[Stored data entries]
######

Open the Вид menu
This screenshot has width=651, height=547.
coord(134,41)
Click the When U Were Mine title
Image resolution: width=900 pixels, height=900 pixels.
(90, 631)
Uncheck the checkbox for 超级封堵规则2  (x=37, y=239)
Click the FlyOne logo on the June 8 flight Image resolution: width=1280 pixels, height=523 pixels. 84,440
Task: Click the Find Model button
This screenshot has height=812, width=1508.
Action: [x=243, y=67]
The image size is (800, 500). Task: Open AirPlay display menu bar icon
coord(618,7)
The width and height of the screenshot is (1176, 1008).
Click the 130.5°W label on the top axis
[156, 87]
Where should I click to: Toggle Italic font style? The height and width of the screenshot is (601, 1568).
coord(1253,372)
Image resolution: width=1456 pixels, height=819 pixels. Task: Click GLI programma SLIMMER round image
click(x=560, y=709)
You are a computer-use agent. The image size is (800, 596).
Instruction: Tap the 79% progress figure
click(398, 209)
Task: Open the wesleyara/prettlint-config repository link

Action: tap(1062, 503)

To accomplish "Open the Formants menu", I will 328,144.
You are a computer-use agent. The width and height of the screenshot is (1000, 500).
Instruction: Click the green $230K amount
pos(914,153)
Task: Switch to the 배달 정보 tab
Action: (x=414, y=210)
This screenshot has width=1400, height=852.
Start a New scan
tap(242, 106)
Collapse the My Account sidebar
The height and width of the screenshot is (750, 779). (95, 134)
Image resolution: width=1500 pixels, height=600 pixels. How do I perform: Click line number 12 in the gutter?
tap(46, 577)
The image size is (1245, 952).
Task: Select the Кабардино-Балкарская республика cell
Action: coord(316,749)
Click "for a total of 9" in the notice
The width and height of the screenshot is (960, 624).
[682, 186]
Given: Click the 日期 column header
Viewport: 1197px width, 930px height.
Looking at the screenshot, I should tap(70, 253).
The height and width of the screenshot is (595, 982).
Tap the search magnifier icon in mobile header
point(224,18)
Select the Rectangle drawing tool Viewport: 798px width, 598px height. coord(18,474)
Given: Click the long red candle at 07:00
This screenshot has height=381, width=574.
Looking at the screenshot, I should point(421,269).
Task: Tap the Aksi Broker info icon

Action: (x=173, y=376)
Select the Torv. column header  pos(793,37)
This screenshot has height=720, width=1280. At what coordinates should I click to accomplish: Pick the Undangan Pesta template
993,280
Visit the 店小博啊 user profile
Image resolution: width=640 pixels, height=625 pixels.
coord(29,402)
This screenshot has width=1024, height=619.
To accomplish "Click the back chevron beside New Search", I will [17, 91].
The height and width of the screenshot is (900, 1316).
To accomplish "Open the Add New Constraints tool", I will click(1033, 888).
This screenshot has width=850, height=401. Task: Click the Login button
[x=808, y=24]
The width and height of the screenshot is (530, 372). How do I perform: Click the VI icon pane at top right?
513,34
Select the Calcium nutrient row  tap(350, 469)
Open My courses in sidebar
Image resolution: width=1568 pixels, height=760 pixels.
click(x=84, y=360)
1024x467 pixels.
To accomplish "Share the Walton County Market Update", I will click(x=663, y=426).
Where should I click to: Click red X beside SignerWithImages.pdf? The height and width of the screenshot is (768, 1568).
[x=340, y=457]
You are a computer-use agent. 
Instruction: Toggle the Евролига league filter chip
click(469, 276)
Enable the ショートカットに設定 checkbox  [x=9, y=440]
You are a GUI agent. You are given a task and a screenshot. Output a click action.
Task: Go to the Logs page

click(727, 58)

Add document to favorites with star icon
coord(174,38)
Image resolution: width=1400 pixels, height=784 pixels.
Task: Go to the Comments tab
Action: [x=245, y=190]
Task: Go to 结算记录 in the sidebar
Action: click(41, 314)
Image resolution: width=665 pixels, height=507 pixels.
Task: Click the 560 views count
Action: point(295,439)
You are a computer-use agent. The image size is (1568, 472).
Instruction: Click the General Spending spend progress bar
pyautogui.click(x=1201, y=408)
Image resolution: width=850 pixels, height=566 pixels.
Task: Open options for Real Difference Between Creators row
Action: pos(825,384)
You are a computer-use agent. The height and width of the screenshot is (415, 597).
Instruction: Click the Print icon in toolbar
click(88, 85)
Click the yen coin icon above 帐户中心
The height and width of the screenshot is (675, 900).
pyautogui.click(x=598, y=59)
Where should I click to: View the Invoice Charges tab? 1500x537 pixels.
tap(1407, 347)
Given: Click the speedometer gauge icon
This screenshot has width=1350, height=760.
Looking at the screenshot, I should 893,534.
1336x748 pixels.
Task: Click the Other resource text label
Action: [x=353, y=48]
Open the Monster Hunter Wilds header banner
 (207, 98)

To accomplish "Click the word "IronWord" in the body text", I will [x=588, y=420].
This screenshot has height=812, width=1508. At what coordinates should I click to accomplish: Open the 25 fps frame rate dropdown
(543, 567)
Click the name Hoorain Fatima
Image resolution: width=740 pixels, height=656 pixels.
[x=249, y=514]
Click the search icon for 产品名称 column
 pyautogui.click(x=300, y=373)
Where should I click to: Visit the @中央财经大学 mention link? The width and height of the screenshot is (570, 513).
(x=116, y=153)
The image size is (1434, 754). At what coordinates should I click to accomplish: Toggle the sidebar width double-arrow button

######

(DIRECTIONS FOR THIS TASK) Copy out all of the data. Keep every word unchanged.

(EXERCISE RESPONSE)
Open the Вид menu
This screenshot has width=651, height=547.
coord(134,41)
Click the When U Were Mine title
Image resolution: width=900 pixels, height=900 pixels.
(90, 631)
Uncheck the checkbox for 超级封堵规则2  (x=37, y=239)
Click the FlyOne logo on the June 8 flight Image resolution: width=1280 pixels, height=523 pixels. 84,440
Task: Click the Find Model button
This screenshot has height=812, width=1508.
Action: [x=243, y=67]
The image size is (800, 500). Task: Open AirPlay display menu bar icon
coord(618,7)
The width and height of the screenshot is (1176, 1008).
Click the 130.5°W label on the top axis
[156, 87]
Where should I click to: Toggle Italic font style? The height and width of the screenshot is (601, 1568).
coord(1253,372)
Image resolution: width=1456 pixels, height=819 pixels. Task: Click GLI programma SLIMMER round image
click(x=560, y=709)
You are a computer-use agent. The image size is (800, 596).
Instruction: Tap the 79% progress figure
click(398, 209)
Task: Open the wesleyara/prettlint-config repository link

Action: tap(1062, 503)

To accomplish "Open the Formants menu", I will 328,144.
You are a computer-use agent. The width and height of the screenshot is (1000, 500).
Instruction: Click the green $230K amount
pos(914,153)
Task: Switch to the 배달 정보 tab
Action: (x=414, y=210)
This screenshot has width=1400, height=852.
Start a New scan
tap(242, 106)
Collapse the My Account sidebar
The height and width of the screenshot is (750, 779). (95, 134)
Image resolution: width=1500 pixels, height=600 pixels. How do I perform: Click line number 12 in the gutter?
tap(46, 577)
The image size is (1245, 952).
Task: Select the Кабардино-Балкарская республика cell
Action: coord(316,749)
Click "for a total of 9" in the notice
The width and height of the screenshot is (960, 624).
[682, 186]
Given: Click the 日期 column header
Viewport: 1197px width, 930px height.
Looking at the screenshot, I should tap(70, 253).
The height and width of the screenshot is (595, 982).
Tap the search magnifier icon in mobile header
point(224,18)
Select the Rectangle drawing tool Viewport: 798px width, 598px height. coord(18,474)
Given: Click the long red candle at 07:00
This screenshot has height=381, width=574.
Looking at the screenshot, I should point(421,269).
Task: Tap the Aksi Broker info icon

Action: (x=173, y=376)
Select the Torv. column header  pos(793,37)
This screenshot has height=720, width=1280. At what coordinates should I click to accomplish: Pick the Undangan Pesta template
993,280
Visit the 店小博啊 user profile
Image resolution: width=640 pixels, height=625 pixels.
coord(29,402)
This screenshot has width=1024, height=619.
To accomplish "Click the back chevron beside New Search", I will [17, 91].
The height and width of the screenshot is (900, 1316).
To accomplish "Open the Add New Constraints tool", I will click(1033, 888).
This screenshot has width=850, height=401. Task: Click the Login button
[x=808, y=24]
The width and height of the screenshot is (530, 372). How do I perform: Click the VI icon pane at top right?
513,34
Select the Calcium nutrient row  tap(350, 469)
Open My courses in sidebar
Image resolution: width=1568 pixels, height=760 pixels.
click(x=84, y=360)
1024x467 pixels.
To accomplish "Share the Walton County Market Update", I will click(x=663, y=426).
Where should I click to: Click red X beside SignerWithImages.pdf? The height and width of the screenshot is (768, 1568).
[x=340, y=457]
You are a computer-use agent. 
Instruction: Toggle the Евролига league filter chip
click(469, 276)
Enable the ショートカットに設定 checkbox  [x=9, y=440]
You are a GUI agent. You are given a task and a screenshot. Output a click action.
Task: Go to the Logs page

click(727, 58)

Add document to favorites with star icon
coord(174,38)
Image resolution: width=1400 pixels, height=784 pixels.
Task: Go to the Comments tab
Action: [x=245, y=190]
Task: Go to 结算记录 in the sidebar
Action: click(41, 314)
Image resolution: width=665 pixels, height=507 pixels.
Task: Click the 560 views count
Action: point(295,439)
You are a computer-use agent. The image size is (1568, 472).
Instruction: Click the General Spending spend progress bar
pyautogui.click(x=1201, y=408)
Image resolution: width=850 pixels, height=566 pixels.
Task: Open options for Real Difference Between Creators row
Action: pos(825,384)
You are a computer-use agent. The height and width of the screenshot is (415, 597).
Instruction: Click the Print icon in toolbar
click(88, 85)
Click the yen coin icon above 帐户中心
The height and width of the screenshot is (675, 900).
pyautogui.click(x=598, y=59)
Where should I click to: View the Invoice Charges tab? 1500x537 pixels.
tap(1407, 347)
Given: Click the speedometer gauge icon
This screenshot has width=1350, height=760.
Looking at the screenshot, I should 893,534.
1336x748 pixels.
Task: Click the Other resource text label
Action: [x=353, y=48]
Open the Monster Hunter Wilds header banner
 (207, 98)

To accomplish "Click the word "IronWord" in the body text", I will [x=588, y=420].
This screenshot has height=812, width=1508. At what coordinates should I click to accomplish: Open the 25 fps frame rate dropdown
(543, 567)
Click the name Hoorain Fatima
Image resolution: width=740 pixels, height=656 pixels.
[x=249, y=514]
Click the search icon for 产品名称 column
 pyautogui.click(x=300, y=373)
Where should I click to: Visit the @中央财经大学 mention link? The width and height of the screenshot is (570, 513).
(x=116, y=153)
The image size is (1434, 754). At what coordinates should I click to accomplish: Toggle the sidebar width double-arrow button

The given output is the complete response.